Last year five terrorist attacks took place across the UK leaving 36 people dead, 390 physically injured and countless others affected emotionally, physically and financially. Victim Support had contact with over 1,400 people, offering information and specialist support. From this experience, and from the stories of survivors, we call for clearer access and to ensure that no-one goes without the support they need.
Victim services in England and Wales are commissioned by Police and Crime Commissioners, and there is a requirement under the Victims Code of Practice for victims affected by terrorist incidents to be able to access these services. However, as there are different service providers across England and Wales, in the event of an incident where victims are from all parts of the country, our research with survivors demonstrates that it is not always clear how survivors should access support or who they should contact.
Following the Westminster attack, one year ago today, Victim Support extended it’s free confidential supportline to be open 24 hours a day, seven days a week – a service funded largely from charitable donations. Many people who sought our support were dealing with the psychological effects and were struggling to cope, having difficulty sleeping, experiencing flashbacks and feared being alone. That’s why we took the decision to be there for victims – anytime of the day or night.
All of those involved in responding to these attacks – emergency services and local authorities through to voluntary organisations and charities must continue to improve how we work together. We need to ensure that all those seeking help have access to all the information they need from the start, and can access support for as long as they need it, no matter where they live.

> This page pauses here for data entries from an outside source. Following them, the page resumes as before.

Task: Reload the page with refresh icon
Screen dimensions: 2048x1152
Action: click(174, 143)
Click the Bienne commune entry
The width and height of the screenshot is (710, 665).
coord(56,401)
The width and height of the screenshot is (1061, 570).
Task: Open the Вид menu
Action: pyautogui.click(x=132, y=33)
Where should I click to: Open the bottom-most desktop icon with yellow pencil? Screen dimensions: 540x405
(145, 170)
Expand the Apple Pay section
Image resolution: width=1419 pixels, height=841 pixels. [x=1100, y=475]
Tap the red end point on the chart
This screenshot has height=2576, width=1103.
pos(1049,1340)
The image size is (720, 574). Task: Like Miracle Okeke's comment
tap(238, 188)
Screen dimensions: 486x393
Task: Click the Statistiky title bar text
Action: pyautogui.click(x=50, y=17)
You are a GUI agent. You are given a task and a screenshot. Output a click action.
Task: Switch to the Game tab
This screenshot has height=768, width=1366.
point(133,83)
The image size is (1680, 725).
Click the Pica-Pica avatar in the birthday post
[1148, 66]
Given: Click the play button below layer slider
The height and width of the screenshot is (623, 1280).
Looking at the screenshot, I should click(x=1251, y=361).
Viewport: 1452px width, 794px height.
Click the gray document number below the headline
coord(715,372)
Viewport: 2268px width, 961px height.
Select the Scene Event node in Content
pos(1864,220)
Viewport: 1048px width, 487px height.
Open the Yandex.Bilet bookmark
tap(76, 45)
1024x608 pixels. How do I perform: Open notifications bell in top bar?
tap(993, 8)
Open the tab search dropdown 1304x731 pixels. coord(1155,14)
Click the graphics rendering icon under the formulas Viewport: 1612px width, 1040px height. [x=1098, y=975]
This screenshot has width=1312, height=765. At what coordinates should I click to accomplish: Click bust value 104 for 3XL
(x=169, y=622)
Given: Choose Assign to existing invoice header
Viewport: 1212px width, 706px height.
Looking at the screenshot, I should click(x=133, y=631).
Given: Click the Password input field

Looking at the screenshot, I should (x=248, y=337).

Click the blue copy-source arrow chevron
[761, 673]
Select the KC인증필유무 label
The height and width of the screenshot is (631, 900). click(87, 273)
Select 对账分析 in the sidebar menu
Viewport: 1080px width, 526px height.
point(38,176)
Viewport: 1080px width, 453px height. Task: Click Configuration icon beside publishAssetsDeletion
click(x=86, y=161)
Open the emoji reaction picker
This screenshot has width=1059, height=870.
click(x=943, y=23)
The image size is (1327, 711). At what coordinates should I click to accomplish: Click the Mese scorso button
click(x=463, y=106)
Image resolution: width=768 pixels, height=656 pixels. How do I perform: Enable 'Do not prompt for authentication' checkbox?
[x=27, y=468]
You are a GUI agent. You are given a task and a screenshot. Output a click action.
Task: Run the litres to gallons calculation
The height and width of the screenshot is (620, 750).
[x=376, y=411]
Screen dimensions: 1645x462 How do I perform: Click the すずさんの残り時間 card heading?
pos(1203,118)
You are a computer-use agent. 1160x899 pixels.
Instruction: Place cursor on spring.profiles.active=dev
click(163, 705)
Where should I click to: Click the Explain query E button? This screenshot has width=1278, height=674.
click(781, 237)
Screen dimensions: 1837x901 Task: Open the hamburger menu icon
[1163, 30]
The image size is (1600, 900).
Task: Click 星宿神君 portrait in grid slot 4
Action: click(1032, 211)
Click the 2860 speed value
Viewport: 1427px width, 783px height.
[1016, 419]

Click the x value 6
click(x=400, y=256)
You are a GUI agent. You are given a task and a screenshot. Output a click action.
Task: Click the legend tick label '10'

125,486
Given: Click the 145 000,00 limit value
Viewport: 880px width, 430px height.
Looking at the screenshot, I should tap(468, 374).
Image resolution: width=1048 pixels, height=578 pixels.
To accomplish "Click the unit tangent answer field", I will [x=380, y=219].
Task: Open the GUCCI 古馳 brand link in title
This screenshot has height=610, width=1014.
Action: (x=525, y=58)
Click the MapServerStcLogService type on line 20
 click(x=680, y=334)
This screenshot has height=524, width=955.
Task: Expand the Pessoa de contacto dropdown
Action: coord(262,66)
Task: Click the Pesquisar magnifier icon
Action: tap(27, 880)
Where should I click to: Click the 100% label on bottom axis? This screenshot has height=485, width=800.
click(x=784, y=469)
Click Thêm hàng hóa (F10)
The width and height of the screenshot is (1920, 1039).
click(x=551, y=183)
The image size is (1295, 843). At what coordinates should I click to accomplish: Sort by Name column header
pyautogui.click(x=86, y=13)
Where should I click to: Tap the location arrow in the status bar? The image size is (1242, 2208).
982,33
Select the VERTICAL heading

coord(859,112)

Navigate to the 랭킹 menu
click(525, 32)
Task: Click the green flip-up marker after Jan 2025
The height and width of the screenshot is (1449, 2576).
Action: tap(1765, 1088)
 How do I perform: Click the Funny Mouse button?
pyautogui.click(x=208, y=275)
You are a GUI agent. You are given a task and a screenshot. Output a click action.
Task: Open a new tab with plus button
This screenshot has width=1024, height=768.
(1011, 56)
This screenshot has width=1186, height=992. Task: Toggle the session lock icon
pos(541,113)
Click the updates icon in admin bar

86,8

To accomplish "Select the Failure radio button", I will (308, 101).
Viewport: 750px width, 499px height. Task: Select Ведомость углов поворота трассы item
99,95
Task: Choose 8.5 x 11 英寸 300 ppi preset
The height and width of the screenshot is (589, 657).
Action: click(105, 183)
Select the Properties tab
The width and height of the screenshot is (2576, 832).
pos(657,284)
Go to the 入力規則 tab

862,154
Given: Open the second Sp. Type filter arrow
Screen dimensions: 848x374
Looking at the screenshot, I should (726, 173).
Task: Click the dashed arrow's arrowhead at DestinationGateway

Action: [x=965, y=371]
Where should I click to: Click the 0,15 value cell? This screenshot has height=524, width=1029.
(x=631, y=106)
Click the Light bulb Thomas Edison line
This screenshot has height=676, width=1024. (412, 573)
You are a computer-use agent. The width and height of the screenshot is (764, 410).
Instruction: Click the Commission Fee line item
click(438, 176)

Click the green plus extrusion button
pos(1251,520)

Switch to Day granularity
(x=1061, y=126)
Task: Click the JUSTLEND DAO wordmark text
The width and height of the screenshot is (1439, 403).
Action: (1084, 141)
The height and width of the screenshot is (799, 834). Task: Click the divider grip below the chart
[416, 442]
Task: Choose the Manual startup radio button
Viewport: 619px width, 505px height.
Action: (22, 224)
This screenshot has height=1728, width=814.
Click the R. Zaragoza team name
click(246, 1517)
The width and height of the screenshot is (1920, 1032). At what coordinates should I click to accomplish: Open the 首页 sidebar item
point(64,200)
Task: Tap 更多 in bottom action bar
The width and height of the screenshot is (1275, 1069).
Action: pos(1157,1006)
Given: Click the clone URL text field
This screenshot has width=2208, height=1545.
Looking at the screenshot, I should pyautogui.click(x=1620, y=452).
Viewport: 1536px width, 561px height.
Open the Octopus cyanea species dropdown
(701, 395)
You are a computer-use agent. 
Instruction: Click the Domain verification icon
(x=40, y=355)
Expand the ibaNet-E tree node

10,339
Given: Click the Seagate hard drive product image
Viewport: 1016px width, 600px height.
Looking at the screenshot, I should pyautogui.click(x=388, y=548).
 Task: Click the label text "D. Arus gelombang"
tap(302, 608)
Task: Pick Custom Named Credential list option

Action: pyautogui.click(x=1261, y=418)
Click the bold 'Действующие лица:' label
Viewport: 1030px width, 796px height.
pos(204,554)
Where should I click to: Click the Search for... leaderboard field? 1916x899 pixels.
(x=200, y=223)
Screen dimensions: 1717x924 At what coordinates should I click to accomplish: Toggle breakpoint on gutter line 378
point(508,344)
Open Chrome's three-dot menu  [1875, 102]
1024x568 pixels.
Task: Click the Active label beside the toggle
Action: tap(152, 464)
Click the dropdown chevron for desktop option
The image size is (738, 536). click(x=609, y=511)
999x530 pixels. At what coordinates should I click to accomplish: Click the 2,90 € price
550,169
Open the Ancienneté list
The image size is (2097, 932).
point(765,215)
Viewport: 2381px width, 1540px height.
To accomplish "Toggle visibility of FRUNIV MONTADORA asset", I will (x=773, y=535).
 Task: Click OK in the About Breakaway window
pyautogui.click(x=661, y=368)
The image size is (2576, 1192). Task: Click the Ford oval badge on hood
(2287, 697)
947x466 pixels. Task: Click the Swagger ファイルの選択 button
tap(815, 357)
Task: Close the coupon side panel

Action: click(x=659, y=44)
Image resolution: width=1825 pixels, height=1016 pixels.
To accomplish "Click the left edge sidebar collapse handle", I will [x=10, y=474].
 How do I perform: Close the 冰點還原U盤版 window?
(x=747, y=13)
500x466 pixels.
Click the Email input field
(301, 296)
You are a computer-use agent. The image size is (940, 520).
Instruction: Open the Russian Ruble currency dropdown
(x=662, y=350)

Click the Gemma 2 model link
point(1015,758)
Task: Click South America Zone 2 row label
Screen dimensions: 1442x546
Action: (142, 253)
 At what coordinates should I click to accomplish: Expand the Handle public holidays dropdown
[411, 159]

We are calling for all agencies involved to recognise that in the case of terrorist incidents, it is not only those injured and the families of the bereaved that are affected, but also those who witnessed these attacks. From people who saw the Westminster attack unfold from buses crossing the bridge, to those hiding in restaurants and bars as the terrorists at London Bridge carried out their brutal attacks. All agencies involved in assisting in such incidents must therefore treat witnesses as survivors and ensure they have access to adequate support services.
Today is a day to remember all those impacted by the devastating and life-changing incidents of last year. Whilst we hope that such incidents never happen again, we must listen and learn to ensure that can respond faster, respond better and respond to all those who need support.